News

Cerebras runs OpenAI's GPT-O1 at 3,000 tokens/second — fastest ever achieved in production

Aug 6, 2025

Key Points

  • Cerebras runs OpenAI's GPT-O1 at 3,000 tokens per second, the fastest production speed any OpenAI model has achieved, validating the wafer-scale chip maker's decade-long bet.
  • Reasoning models that take minutes on NVIDIA GPUs execute in seconds on Cerebras systems, making high-quality inference fast enough for tasks that currently settle for lower-quality instant results.
  • Cerebras positions itself as a specialized tier in multi-model inference stacks, enabling hybrid workflows where systems return quick preliminary answers while spawning deeper reasoning in the background.

Summary

Cerebras, the wafer-scale chip manufacturer, just achieved a production milestone that validates its core bet: running OpenAI's GPT-O1 reasoning model at 3,000 tokens per second, the fastest speed any OpenAI model has reached in production.

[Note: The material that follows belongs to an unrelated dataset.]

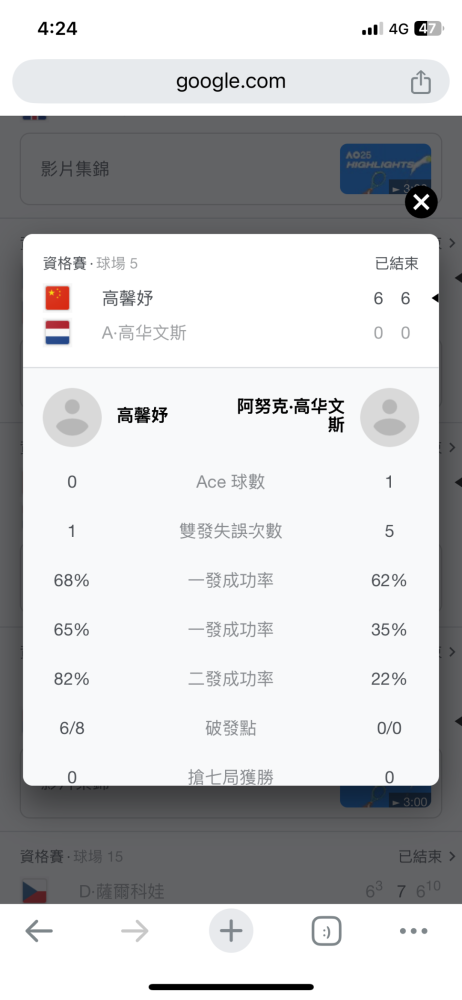Select player name 高馨妤 in scoreboard
462x1000 pixels.
(x=128, y=298)
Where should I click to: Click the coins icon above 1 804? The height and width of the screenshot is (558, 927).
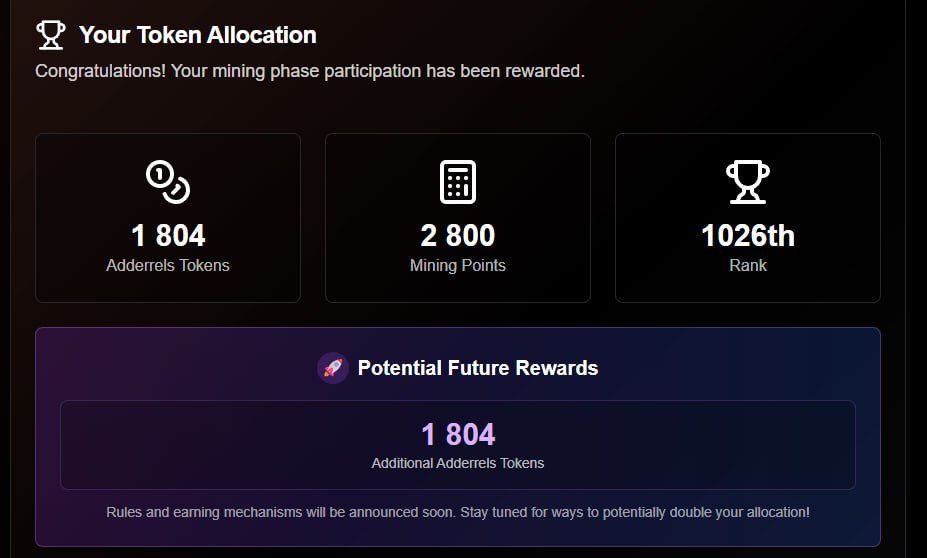168,181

The company's partnership traces back to 2016, when Sam Altman and OpenAI's founders became early investors in what was then a PowerPoint-stage startup. Large language models hadn't been invented yet. Now that reasoning models exist, the partnership has come full circle.

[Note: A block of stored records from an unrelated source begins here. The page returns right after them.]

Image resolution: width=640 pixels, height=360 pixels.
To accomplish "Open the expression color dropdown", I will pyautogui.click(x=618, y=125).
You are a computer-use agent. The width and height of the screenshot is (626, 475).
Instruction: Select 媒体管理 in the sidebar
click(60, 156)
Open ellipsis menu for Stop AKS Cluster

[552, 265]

Cerebras manufactures chips at wafer scale, meaning an entire silicon wafer functions as a single processor rather than being sliced into individual chips. The cost of failure is extreme. A single defect anywhere on the wafer means scrapping the entire $10+ million piece of silicon. For years, skeptics argued yields would never reach viability. CEO Andrew Feldman now argues those early bets are paying off.

The performance gap is stark. On Cerebras's third-generation wafer-scale engine, GPT-O1 120B runs at 3,000 tokens per second. On NVIDIA GPUs, the same reasoning takes minutes instead of a single second.

Cerebras is positioning itself as a specialized tier in a multi-model inference stack, not a replacement for standard inference clusters. Current reasoning models like GPT-O1 Pro are so slow that users typically avoid them for simple knowledge retrieval, opting instead for faster models like GPT-4o. If reasoning-quality answers could return in seconds rather than minutes, the calculation changes. Reasoning becomes usable for tasks that currently settle for lower-quality instant results. The efficiency gain also enables hybrid workflows where a system returns a fast preliminary answer while spawning a deeper reasoning process in the background, matching how users naturally interact with human experts.